Wouldn’t it make sense to have an option that says “Delete accounts in all sources whose features contain DELETE”?

We can technically add or remove this feature by editing the sources. Can we remove this feature flag for all sources where we definitely don’t want to delete accounts from? For Web Services related sources we can simply choose to not add the Delete Account operation in the HTTP operations bit on the source, but out of the box sources might support delete even when we don’t want to use it. It would be nice if we can remove this through here as safeguard as source admin to ensure admins having access to lifecycle states can’t configure deletion of those accounts.

I think you can’t say this here as it may depend on the target application on how it treats account deletions. Perhaps deletion triggers archiving an account, which could be different to disabling. Or perhaps they have nice back-up mechanism et cetera. Perhaps this warning can be rephrased to keep the “You need to be really sure when deleting accounts” message whilst staying correct. Maybe something like “Restoration of deleted accounts is outside of the scope of ISC, it could cause permanent effect”.

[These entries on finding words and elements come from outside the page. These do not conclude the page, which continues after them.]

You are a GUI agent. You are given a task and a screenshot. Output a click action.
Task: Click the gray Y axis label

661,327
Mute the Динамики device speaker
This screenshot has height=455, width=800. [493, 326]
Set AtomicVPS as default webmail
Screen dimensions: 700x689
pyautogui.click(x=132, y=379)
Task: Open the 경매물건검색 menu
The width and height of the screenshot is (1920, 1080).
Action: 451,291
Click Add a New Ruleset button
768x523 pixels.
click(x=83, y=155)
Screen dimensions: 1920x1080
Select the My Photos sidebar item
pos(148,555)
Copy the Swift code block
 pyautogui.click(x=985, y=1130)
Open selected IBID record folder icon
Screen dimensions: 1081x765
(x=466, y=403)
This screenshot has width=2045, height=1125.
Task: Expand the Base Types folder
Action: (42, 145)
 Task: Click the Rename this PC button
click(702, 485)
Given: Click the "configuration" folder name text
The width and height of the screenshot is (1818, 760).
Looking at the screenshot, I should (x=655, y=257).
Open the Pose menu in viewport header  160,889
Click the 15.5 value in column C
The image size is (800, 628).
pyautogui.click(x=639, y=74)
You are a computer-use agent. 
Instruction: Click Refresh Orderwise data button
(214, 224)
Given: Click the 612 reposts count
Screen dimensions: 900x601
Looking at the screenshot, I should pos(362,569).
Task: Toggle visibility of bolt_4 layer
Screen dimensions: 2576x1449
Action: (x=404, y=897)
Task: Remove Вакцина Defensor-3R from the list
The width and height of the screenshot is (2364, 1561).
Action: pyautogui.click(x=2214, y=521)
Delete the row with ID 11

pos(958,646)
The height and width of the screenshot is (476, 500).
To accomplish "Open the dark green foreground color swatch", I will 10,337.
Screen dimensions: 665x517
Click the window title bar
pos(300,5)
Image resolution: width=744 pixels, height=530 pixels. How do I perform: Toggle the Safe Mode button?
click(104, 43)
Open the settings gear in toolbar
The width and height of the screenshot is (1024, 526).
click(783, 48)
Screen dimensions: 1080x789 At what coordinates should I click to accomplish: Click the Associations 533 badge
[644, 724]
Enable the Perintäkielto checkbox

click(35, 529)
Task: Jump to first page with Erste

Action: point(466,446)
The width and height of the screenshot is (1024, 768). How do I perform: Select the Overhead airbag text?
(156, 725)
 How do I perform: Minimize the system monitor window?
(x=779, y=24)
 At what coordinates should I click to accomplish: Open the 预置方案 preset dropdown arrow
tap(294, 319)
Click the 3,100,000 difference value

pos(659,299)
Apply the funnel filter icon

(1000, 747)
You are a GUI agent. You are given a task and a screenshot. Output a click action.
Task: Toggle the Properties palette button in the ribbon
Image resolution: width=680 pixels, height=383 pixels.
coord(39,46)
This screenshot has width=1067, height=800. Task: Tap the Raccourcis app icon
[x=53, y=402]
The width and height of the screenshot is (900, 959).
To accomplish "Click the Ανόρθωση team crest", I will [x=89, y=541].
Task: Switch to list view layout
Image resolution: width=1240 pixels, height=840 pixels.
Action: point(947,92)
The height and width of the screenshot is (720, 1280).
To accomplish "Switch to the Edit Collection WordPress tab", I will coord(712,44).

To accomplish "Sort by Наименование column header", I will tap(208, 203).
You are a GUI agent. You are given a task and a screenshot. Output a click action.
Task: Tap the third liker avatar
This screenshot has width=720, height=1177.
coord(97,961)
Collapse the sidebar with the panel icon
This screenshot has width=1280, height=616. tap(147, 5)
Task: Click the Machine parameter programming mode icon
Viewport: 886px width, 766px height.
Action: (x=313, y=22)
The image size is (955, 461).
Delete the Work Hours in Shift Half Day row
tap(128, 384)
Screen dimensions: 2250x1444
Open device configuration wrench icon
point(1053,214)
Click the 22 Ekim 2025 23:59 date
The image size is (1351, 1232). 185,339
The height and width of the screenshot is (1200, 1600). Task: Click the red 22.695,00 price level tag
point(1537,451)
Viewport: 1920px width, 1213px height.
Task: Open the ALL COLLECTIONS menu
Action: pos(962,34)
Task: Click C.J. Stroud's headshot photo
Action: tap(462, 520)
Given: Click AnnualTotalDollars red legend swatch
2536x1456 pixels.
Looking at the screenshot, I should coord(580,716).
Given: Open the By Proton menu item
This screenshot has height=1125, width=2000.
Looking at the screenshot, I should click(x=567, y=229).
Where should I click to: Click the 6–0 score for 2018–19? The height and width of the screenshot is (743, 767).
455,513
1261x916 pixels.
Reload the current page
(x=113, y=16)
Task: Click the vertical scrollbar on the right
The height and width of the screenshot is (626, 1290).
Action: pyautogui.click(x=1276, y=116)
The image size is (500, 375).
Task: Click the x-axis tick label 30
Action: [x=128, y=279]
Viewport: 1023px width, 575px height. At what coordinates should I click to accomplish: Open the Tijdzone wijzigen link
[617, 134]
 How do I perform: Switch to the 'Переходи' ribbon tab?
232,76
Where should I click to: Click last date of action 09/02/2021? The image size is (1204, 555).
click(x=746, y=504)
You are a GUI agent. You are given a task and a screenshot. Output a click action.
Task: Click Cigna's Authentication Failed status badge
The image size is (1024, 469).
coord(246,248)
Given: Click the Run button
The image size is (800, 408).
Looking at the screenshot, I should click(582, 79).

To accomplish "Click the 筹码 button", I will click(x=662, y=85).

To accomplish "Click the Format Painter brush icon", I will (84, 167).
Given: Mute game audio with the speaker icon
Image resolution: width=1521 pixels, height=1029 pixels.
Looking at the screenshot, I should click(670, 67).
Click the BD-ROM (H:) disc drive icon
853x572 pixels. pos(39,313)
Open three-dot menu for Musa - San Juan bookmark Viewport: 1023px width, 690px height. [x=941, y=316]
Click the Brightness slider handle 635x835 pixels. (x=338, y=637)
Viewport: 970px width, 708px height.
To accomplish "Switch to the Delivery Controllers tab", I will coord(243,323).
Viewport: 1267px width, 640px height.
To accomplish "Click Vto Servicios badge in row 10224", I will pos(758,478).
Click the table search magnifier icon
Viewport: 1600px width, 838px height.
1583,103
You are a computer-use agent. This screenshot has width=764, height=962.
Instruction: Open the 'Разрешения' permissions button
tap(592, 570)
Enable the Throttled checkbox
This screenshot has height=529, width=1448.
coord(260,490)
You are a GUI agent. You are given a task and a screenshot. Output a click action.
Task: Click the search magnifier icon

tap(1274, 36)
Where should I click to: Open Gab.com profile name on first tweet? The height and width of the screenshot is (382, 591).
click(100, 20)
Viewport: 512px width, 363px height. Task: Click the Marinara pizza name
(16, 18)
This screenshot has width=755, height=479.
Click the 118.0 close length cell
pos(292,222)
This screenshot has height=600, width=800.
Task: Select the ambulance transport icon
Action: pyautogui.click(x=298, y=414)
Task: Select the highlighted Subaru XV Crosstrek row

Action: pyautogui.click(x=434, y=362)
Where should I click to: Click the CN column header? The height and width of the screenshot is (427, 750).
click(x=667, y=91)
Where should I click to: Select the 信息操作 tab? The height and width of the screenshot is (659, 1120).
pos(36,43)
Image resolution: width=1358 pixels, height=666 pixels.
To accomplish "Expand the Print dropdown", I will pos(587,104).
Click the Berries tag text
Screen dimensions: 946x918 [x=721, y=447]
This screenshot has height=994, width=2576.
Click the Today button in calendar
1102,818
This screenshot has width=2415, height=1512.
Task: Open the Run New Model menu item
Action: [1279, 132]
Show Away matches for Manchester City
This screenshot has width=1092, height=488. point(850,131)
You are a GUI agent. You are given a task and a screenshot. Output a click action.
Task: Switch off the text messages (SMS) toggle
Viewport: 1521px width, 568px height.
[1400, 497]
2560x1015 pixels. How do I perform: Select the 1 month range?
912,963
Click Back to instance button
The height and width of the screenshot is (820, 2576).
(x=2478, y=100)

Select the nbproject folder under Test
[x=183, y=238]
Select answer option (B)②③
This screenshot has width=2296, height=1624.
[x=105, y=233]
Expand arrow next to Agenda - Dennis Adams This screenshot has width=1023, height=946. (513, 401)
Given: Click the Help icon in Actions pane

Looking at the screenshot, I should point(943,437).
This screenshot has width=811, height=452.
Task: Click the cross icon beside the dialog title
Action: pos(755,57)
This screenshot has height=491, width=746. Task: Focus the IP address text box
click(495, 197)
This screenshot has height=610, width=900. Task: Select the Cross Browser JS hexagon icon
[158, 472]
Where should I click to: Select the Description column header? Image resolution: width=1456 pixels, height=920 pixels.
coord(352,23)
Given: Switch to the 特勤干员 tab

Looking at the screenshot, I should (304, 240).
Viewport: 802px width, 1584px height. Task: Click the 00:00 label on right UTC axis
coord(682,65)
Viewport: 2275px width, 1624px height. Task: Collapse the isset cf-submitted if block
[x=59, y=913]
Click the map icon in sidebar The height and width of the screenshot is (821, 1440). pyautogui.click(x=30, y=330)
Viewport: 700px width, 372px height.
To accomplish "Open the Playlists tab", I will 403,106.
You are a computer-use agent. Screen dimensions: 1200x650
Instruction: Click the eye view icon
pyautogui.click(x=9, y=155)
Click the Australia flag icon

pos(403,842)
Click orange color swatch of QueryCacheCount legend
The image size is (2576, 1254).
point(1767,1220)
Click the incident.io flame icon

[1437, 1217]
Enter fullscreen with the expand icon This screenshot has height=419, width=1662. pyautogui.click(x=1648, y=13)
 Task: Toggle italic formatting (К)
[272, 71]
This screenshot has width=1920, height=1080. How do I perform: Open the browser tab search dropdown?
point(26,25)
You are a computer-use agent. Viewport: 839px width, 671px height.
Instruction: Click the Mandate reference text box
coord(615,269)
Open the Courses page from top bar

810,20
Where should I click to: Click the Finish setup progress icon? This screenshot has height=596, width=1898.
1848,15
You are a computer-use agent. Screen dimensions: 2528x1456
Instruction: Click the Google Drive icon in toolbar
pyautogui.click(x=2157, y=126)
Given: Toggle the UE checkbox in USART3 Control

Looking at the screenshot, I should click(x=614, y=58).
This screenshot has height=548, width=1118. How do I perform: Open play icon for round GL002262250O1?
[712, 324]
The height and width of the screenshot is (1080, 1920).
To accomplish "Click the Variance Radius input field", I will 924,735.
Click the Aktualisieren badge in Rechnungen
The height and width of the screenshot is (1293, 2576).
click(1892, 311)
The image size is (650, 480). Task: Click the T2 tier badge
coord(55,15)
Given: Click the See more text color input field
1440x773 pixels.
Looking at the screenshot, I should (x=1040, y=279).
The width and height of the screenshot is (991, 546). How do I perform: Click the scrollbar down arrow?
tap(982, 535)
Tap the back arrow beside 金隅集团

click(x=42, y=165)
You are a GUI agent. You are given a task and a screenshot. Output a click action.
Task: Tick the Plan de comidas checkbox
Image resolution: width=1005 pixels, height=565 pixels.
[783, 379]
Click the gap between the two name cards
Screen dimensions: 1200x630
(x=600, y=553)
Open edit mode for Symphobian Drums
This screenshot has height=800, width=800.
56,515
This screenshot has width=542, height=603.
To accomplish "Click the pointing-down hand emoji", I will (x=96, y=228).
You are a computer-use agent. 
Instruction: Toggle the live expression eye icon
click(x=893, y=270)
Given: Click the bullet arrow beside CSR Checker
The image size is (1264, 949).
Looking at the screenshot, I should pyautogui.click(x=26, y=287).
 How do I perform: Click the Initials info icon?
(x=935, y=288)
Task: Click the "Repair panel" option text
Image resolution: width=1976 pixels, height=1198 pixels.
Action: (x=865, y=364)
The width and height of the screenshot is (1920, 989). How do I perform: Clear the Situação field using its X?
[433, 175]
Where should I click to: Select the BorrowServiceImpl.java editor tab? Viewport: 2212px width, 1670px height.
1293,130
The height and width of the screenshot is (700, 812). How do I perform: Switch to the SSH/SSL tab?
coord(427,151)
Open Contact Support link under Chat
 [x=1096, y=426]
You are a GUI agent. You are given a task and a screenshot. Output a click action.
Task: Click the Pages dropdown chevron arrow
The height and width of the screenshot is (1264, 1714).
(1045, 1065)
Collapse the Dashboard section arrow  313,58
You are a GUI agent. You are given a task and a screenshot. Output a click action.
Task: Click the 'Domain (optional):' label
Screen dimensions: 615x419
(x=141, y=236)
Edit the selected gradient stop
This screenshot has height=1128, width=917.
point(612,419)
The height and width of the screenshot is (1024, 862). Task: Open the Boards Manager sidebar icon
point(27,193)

Looking forward to this. I can’t wait to use this delete account functionality in workflows as well.

Kind regards,
Angelo

For this, we recommend using a different lifecycle state, such as “deletedAfter30days.”

Thank you! Happy to hear it :slightly_smiling_face:

The feature was built in a way that it can be extended to other identity states, like Inactive (short-term). If we receive enough feedback and signal that it’s needed, we’ll consider it. Thank you for providing these use cases. For the Active state, it sounds like this would be better handled by doing single account deletion instead of using a lifecycle state. The good news is that this feature is coming soon and is on the short-term roadmap.

Entitlements, as well as Access Profiles with an end date (or without), will be removed and accounts will not be recreated. It’s only assigned Roles that will cause the accounts to be recreated if the identity is refreshed. Keep in mind that identities in the Inactive (long-term) state are excluded from the 8am/8pm identity refresh.

This may have been an oversight. I’ve reached out to the team to ensure that the table is updated accurately.

Yes, you can do this by making a PATCH call on the source to update its supported features if you want to remove DELETE.

Thank you,
Natalia

1 Like

This is a great announcement and feature. I have been reading the responses which provide great insight. I was wondering if this could be incorporated using a Workflow. I would like to put a timer on the deletion. Example - if the account is in the Terminated LCS for more than 30 days then the workflow executes the deletion to the downstream system. Does this feature allow us to control deletion through a workflow?

Thank you! Not yet, but we will add support to delete accounts via Workflow in the near future. Stay tuned for updates.

I have an access profile in AD source and tried deleting the account through terminated lifecycle state and the accounts are getting deleted. Can you explain more on this because this line is not making any sense.

Hi @npandey ,

Did you add that Access Profile to the Access Profiles tab within the same lifecycle state where you configured your accounts to be deleted?

Very elegant! Thank you for creating this awesome capability, Natalia & Team! :star_struck:

1 Like

Love this feature.

Is there any way to trigger one Lifecycle State based on how long a user has been in a different Lifecycle State? For example, I would love to be able to create the lifecycle state: “inactive long-term” and have this trigger if and only if a user has been in the “inactive” lifecycle state for 30 days or more. This is more desirable than relying on an End Date from our authoritative source seeing as it is possible for users to have back dated end dates. Is this type of logic possible in determining a lifecycle state?